* [THE PROBLEM]:
Where the records appear below, transcribe them exactly, leaving none out.

>>

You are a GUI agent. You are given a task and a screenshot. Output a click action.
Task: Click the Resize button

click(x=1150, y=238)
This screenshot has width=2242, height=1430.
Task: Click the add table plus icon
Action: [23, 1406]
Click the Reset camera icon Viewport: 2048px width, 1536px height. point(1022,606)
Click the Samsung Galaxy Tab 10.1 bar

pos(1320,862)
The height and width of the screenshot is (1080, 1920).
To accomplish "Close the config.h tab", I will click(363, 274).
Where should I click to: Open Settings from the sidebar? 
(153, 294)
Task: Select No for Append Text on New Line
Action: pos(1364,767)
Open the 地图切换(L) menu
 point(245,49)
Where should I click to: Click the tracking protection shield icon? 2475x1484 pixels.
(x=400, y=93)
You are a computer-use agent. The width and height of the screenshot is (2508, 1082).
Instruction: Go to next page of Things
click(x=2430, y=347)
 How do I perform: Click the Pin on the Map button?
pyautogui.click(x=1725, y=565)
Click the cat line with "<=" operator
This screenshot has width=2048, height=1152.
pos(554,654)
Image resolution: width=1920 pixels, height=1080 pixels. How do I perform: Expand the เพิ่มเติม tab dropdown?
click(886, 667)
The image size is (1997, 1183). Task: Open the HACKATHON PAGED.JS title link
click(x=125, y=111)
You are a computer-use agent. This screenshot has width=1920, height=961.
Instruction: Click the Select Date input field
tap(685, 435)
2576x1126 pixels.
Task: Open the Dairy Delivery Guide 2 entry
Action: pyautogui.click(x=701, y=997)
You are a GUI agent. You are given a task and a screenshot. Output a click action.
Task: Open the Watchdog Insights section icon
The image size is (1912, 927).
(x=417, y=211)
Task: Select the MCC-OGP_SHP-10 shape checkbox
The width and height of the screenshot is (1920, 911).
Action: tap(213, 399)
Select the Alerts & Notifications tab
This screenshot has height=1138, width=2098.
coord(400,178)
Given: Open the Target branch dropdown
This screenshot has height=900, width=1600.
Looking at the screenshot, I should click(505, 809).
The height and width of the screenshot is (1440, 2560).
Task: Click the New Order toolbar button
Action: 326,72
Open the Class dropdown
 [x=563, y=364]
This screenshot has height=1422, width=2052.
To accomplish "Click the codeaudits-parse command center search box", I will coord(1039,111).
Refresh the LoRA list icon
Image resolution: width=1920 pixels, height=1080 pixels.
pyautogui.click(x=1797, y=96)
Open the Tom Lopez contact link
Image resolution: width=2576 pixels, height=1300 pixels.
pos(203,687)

<<

* [TASK RESULT]:
You are a GUI agent. You are given a task and a screenshot. Output a click action.
Task: Click the Resize button

click(x=1150, y=238)
This screenshot has width=2242, height=1430.
Task: Click the add table plus icon
Action: [23, 1406]
Click the Reset camera icon Viewport: 2048px width, 1536px height. point(1022,606)
Click the Samsung Galaxy Tab 10.1 bar

pos(1320,862)
The height and width of the screenshot is (1080, 1920).
To accomplish "Close the config.h tab", I will click(363, 274).
Where should I click to: Open Settings from the sidebar? 
(153, 294)
Task: Select No for Append Text on New Line
Action: pos(1364,767)
Open the 地图切换(L) menu
 point(245,49)
Where should I click to: Click the tracking protection shield icon? 2475x1484 pixels.
(x=400, y=93)
You are a computer-use agent. The width and height of the screenshot is (2508, 1082).
Instruction: Go to next page of Things
click(x=2430, y=347)
 How do I perform: Click the Pin on the Map button?
pyautogui.click(x=1725, y=565)
Click the cat line with "<=" operator
This screenshot has width=2048, height=1152.
pos(554,654)
Image resolution: width=1920 pixels, height=1080 pixels. How do I perform: Expand the เพิ่มเติม tab dropdown?
click(886, 667)
The image size is (1997, 1183). Task: Open the HACKATHON PAGED.JS title link
click(x=125, y=111)
You are a computer-use agent. This screenshot has width=1920, height=961.
Instruction: Click the Select Date input field
tap(685, 435)
2576x1126 pixels.
Task: Open the Dairy Delivery Guide 2 entry
Action: pyautogui.click(x=701, y=997)
You are a GUI agent. You are given a task and a screenshot. Output a click action.
Task: Open the Watchdog Insights section icon
The image size is (1912, 927).
(x=417, y=211)
Task: Select the MCC-OGP_SHP-10 shape checkbox
The width and height of the screenshot is (1920, 911).
Action: tap(213, 399)
Select the Alerts & Notifications tab
This screenshot has height=1138, width=2098.
coord(400,178)
Given: Open the Target branch dropdown
This screenshot has height=900, width=1600.
Looking at the screenshot, I should click(505, 809).
The height and width of the screenshot is (1440, 2560).
Task: Click the New Order toolbar button
Action: 326,72
Open the Class dropdown
 [x=563, y=364]
This screenshot has height=1422, width=2052.
To accomplish "Click the codeaudits-parse command center search box", I will coord(1039,111).
Refresh the LoRA list icon
Image resolution: width=1920 pixels, height=1080 pixels.
pyautogui.click(x=1797, y=96)
Open the Tom Lopez contact link
Image resolution: width=2576 pixels, height=1300 pixels.
pos(203,687)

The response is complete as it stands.